At 11:47 PM 5/19/98 -0400, Maggie Coleman wrote:
>In a message dated 98-05-19 10:26:32 EDT, wojtek writes:
>
><< While we are at that, it is my opinion  that the discussion on this list
> veered too often into murky/technical areas of macroeconomic trends.  The
> problem with that approach is that it is rather speculative - >>
>
>
>all of economics is speculative.  without speculation, economics as a
>profession would not exist.  forcasting, by definition, is speculation.
>maggie coleman [EMAIL PROTECTED]
>
C'mon Maggie, there is speculation and there is speculation.  All science
is speculative, that is, it uses abstract models based on simplyifying or
'as if' (ideal types) asumptions.  The problem is to build a model that is
empirically verifiable, has some predictive validity and, on the top if it,
its analytical usefulness outweighs its ideological bias.  However, as
critics have pointed out (cf. Paul Ormerod, _The Death of Economics_ or
Fred Block, _Postindustrial possibilities_), economic theorizing often
fails on all those accounts: it is ideology driven, it has little
predictive value beacuse its models are incorrect (Ormerod), and it is not
empirically verifiable.

To my understanding, these problems stem from a fundamental epistemological
difference between economics, especially of the variety professed in the
US, and empirical sciences.  The emprical sciences are ultimately
descriptive, that is, their input is empirically observable phenomena and
their output is validated by empirically observed phenomena.  Much of the
economics of the US variety, by contrast, is normative.  That is, its input
is abstract assumption and its output is validated by internal consistency
with those assumptions.  Stated differently, that output states how real
life behaviour ought to be if it is to be consistent with the assumptions
underlying the model.  

Therefore, the predictive power of this kind of theorizing is not that of
the emprical science (i.e. based on discovering pre-existing patterns), but
that of engineering or managing (i.e. based on physical imposing a
predicatble pattern on pre-existing material).  Stated dsifferently, much
of economics is 'true' in the same way as a bridge or a building is 'true'
- by forcing the physical material into a pre-arranged form.

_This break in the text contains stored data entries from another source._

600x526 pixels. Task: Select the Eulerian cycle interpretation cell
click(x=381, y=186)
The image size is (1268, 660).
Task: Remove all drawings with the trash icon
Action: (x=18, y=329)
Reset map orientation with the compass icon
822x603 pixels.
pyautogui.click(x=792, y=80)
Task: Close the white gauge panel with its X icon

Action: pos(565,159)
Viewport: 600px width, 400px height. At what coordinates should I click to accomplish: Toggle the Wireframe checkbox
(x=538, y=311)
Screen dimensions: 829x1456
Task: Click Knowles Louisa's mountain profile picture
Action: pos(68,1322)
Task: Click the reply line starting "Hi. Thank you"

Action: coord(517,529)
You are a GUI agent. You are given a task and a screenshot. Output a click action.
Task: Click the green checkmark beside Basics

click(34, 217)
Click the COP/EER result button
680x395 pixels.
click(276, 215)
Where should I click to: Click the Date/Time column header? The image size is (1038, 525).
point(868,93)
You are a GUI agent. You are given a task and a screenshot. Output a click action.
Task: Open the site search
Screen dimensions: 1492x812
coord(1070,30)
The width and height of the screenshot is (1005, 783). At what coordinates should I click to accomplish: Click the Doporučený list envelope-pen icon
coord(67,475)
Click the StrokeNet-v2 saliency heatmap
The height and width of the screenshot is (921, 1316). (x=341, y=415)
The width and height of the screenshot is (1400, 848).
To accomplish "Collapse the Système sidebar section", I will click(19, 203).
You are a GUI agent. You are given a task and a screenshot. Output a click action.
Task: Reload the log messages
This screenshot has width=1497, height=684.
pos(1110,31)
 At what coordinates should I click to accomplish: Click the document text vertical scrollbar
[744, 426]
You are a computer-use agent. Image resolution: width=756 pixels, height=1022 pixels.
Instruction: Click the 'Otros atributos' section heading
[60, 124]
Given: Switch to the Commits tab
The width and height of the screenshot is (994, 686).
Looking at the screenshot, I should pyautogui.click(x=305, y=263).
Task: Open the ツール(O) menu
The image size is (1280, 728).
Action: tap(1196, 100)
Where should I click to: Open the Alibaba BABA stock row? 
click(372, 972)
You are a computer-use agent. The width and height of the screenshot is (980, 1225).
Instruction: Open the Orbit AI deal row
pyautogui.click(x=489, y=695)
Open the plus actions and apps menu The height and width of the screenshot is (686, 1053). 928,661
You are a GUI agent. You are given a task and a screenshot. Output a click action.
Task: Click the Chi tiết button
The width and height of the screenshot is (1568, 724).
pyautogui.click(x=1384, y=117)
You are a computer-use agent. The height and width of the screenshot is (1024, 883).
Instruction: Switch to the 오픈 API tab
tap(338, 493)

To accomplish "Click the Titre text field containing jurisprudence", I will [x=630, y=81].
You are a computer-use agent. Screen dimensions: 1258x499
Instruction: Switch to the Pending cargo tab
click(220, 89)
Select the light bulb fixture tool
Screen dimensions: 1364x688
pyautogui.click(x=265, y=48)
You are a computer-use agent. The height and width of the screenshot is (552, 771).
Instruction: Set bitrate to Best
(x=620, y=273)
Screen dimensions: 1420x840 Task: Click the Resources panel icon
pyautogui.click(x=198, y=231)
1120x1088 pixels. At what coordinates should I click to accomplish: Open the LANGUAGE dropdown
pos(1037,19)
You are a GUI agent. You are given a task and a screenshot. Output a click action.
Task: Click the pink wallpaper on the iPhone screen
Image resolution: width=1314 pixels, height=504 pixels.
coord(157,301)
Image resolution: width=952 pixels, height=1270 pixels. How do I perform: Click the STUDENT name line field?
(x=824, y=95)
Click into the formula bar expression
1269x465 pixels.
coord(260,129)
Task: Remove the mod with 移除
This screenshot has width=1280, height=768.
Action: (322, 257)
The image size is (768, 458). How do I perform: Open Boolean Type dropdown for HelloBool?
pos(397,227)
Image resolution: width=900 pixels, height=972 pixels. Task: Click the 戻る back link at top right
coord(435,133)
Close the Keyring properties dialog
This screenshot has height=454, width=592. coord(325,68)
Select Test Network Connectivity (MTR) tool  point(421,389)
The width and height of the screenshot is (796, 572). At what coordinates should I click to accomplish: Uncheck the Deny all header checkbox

The Frankfurt School (esp. Max Horkheimer) called this kind of theorizing
'herrenwissenschaft' or 'master science' in a clear analogy to the Nazi
concpet of 'herrenvolk' or 'master race.'  The idea  was to call attention
to science as instruments of domination.  Another idea that comes to mind
is this kind of speculative though being a Procrustean bed - the social
reality is being forced to fit the speculative abstraction and whatever
does not fit is simply cut off.  

That, in my opinion, was the essence of Marx's crtique of capitalism - that
it was metling all that was solid into the air (not a bad thing when the
pre-modern institutions are concerned), but then re-building that according
to a simplistic blue print of commodity exchange.